Study: Injections Ineffective for Knee Arthritis

True or false? That depends….

This article – http://www.foxnews.com/health – discusses the treatment of osteoarthritis with injections of hyaluronic acid, also known as, viscosupplementation.  Arthritis is essentially the wearing down of the cartilage in joints.  Viscosupplementation is a chemical that is injected into the joint that helps recreate normal joint fluid.  The exact mechanism of action is still unknown, but many theories exist.  The article references a newly presented meta-analysis looking at the effectiveness of viscosupplementation.  The review suggests there is minimal benefit to be gained with increased risk of injections. 

Based on my clinical experience, I think this conclusion is sweeping and very general and rather unfair for those patients who have had great responses to this therapy.   I have encountered a number of patients who claim good relief from viscosupplementation.  I have also had patients without good response.  The same can be true of all treatment methods.

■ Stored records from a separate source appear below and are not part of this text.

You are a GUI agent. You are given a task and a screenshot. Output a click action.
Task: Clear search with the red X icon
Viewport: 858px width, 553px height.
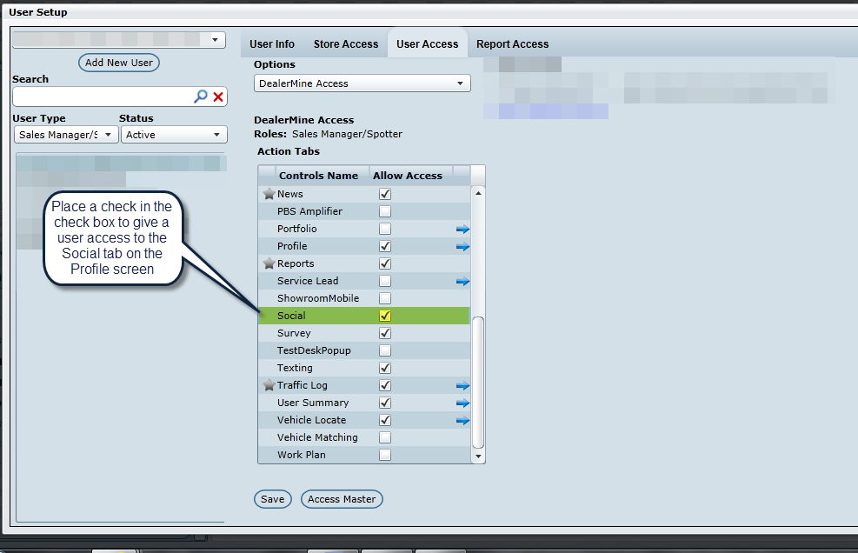[x=219, y=97]
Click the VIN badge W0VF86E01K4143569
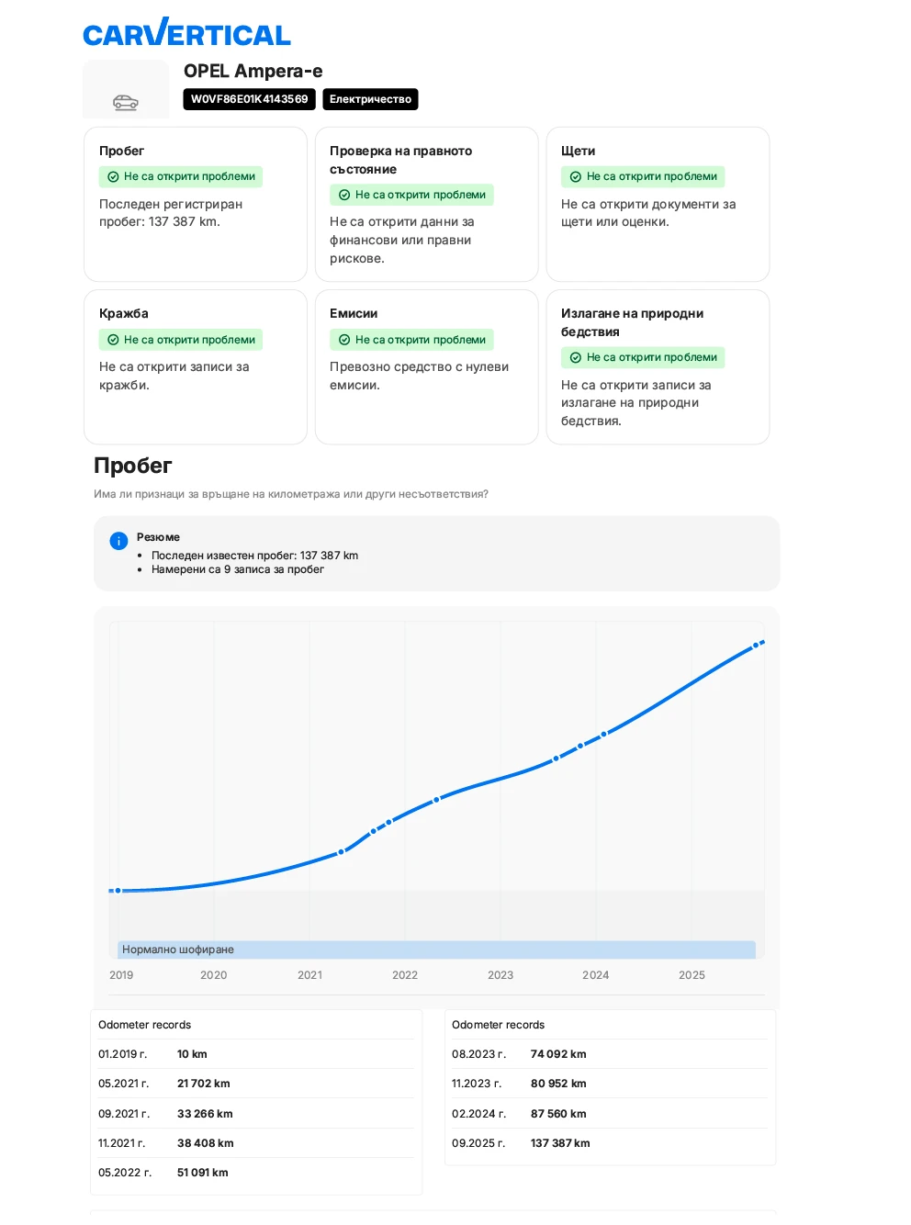 [249, 99]
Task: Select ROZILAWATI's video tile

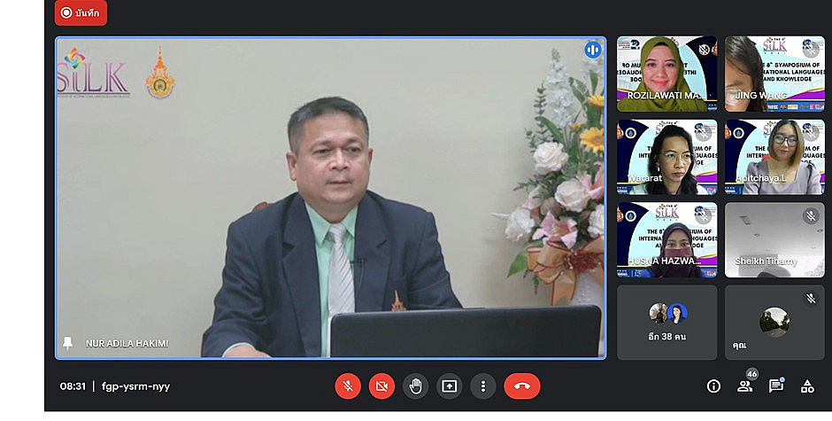Action: [667, 73]
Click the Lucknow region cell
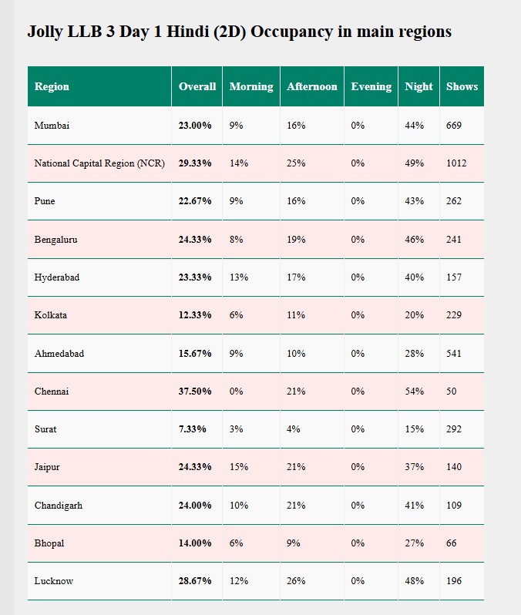This screenshot has width=521, height=615. (x=53, y=580)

Also, to base an individual’s response to treatment off a study may not be fair.  Arthritis affects people in very different ways.  Our ability to cope with pain and limitations of arthritis also varies.  Some individuals have extreme degenerative changes on x-ray, but minimal symptoms of pain.  Others are just the opposite.  Similarly, people respond to treatments vary differently.  Traditional treatments include weight loss, exercise, therapy, bracing, shoe inserts, medications, injections, and surgery.  Not all of these work for everybody.

Certainly, the less severe the arthritis and the symptoms, the more likely any non-operative treatment may help, including viscosupplementation.  For many patients, non-operative treatment is effective and their symptoms never lead to surgery.  For others, non-operative treatment is not effective and they need to pursue orthopedic surgical treatments.  This can include osteotomies, partial joint replacements, and total joint replacements.

In the end, treatment is very individualized.  Sometimes this involves trying different therapies.  Care for arthritic joints is multi-faceted and can be addressed by your orthopedic surgeon.